Der Erfinder der Seealpen
In Saint-Étienne-de-Tinée am Fuße des Col de la Bonette gibt es eine Straße, die Boulevard Victor de Cessole genannt wird. Östlich davon, hinter den Bergen in Tende findet jeden Februar ein alpiner Skiwettbewerb statt, der „Trophée Victor de Cessole“ genannt wird. Der Ort ist umringt von Gipfeln, die die Grenze zu Italien bilden. Zwischen diesen beiden hochgelegenen Dörfern können Sie zum Refugium Victor de Cessole gelangen, das auch als das Refuge de Nice bekannt ist, wenn Sie das Gordolasque Tal heraufwandern.
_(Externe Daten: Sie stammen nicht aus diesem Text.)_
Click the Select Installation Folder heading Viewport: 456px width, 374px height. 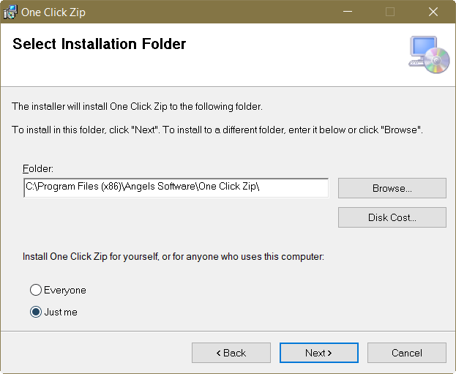100,44
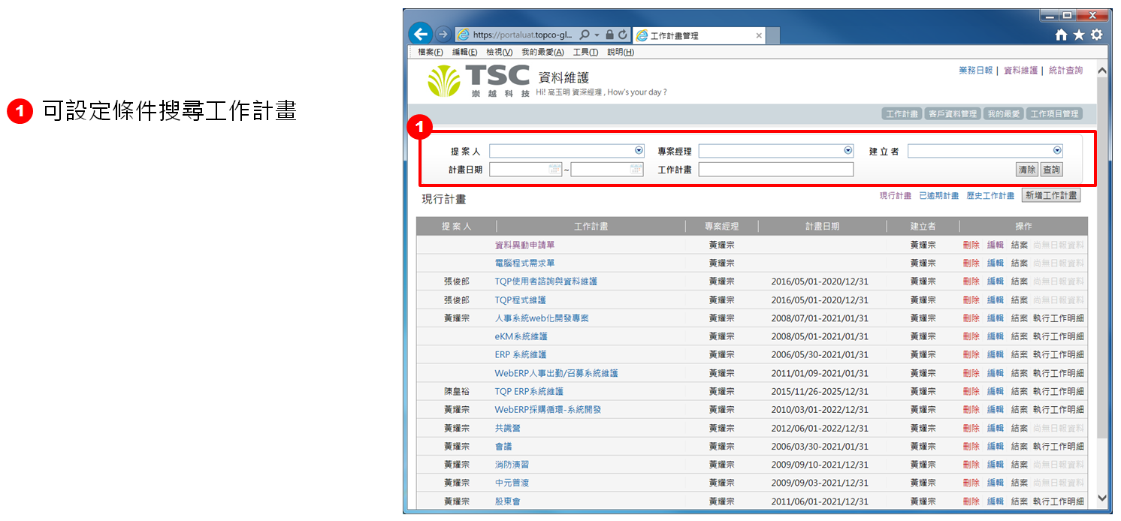The image size is (1121, 521).
Task: Open favorites via the star icon
Action: coord(1079,35)
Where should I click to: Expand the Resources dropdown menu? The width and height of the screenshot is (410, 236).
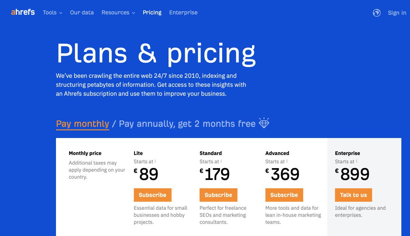pyautogui.click(x=118, y=12)
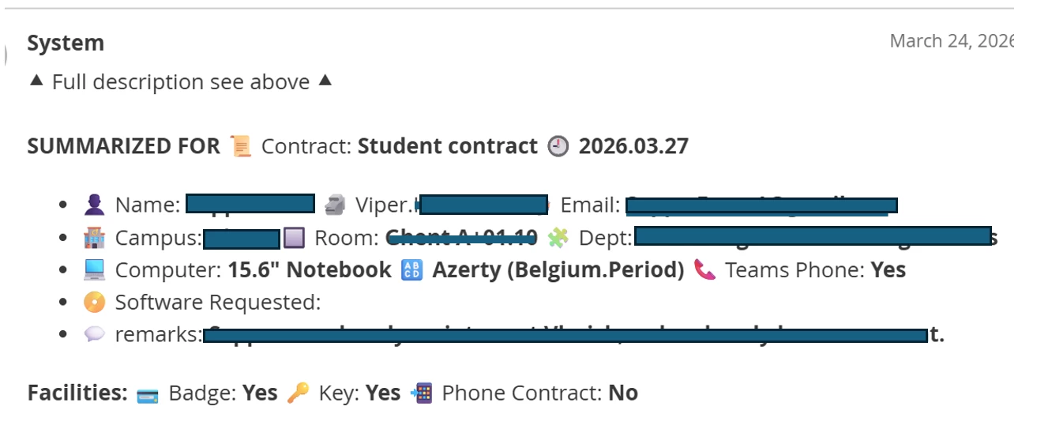Click the puzzle piece icon before Dept
The height and width of the screenshot is (444, 1037).
click(558, 238)
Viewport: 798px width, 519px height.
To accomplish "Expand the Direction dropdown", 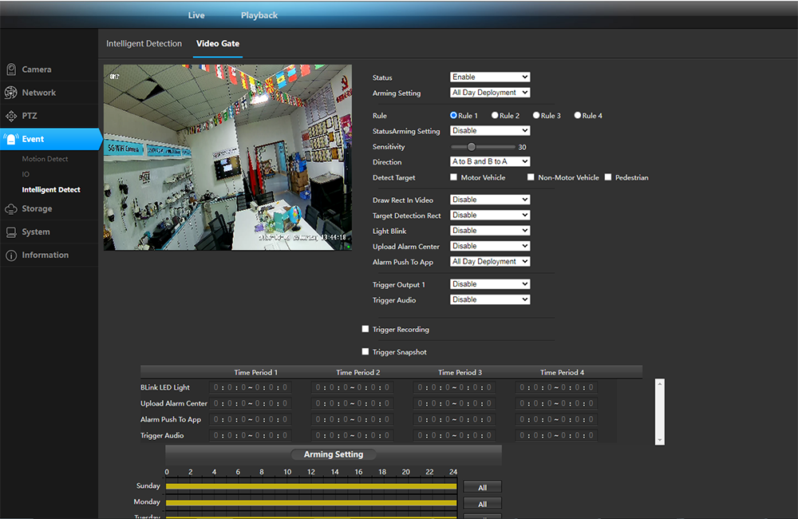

Zurück in der Stadt, an der Promenade des Anglais können geschulte Augen neben dem berühmten Hotel Negresco die Bibliothèque du Chevalier Victor de Cessole finden.
Wer aber ist Victor de Cessole? Die Antwort: Er ist der „Erfinder der Seealpen“.
Cessole ist eine Person, die durch das Erkunden der Berge der Seealpen Ruhm erlangt hat. Diese Berge bilden die letzte Kette der südlichen Alpen, bevor sie im Meer verschwinden.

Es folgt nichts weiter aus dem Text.